Look through the listing below and work out how many of its lines hold the word "Given". Give only the number.

★ ★ ★ ★ ★ ★ ★

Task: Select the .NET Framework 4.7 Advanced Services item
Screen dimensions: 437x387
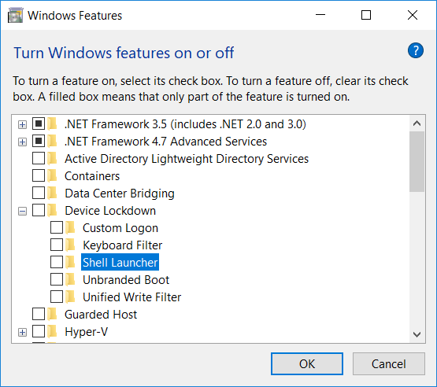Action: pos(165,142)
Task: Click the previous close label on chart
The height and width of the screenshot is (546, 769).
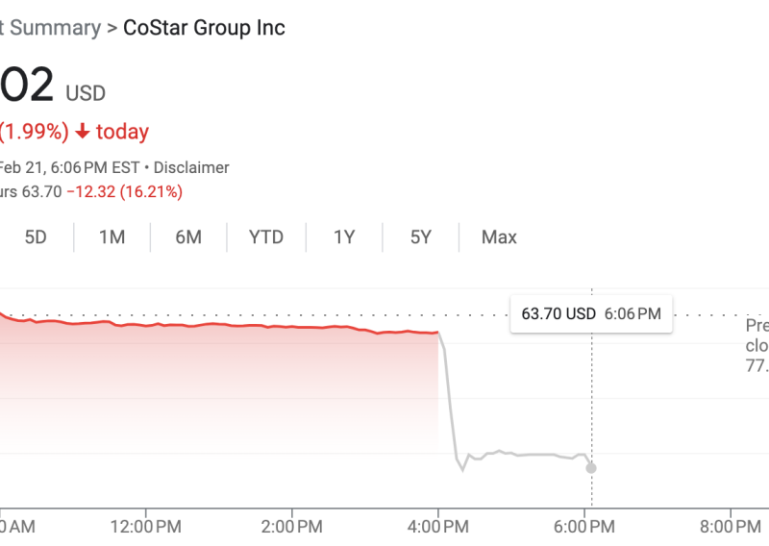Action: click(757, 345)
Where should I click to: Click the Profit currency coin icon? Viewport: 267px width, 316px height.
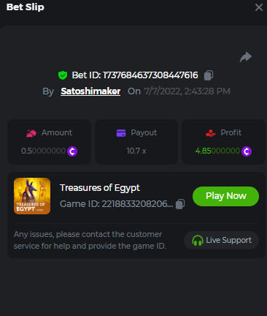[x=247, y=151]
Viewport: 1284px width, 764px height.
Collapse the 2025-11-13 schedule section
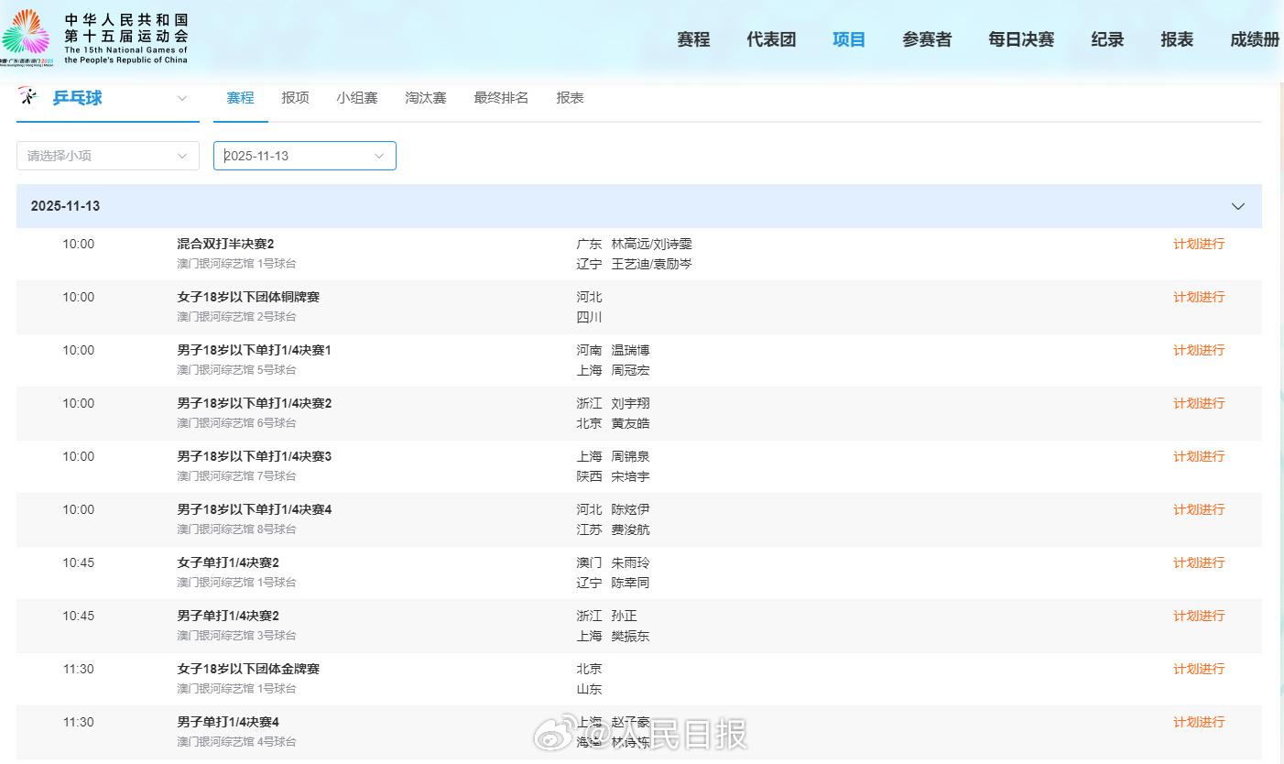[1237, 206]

★ ★ ★ ★ ★ ★ ★

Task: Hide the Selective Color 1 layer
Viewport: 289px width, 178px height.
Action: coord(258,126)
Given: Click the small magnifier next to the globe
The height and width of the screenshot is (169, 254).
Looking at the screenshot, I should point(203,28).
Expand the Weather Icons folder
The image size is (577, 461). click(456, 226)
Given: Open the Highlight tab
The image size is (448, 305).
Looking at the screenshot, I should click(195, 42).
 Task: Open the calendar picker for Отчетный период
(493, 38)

★ ★ ★ ★ ★ ★ ★

**Result of this exercise**
2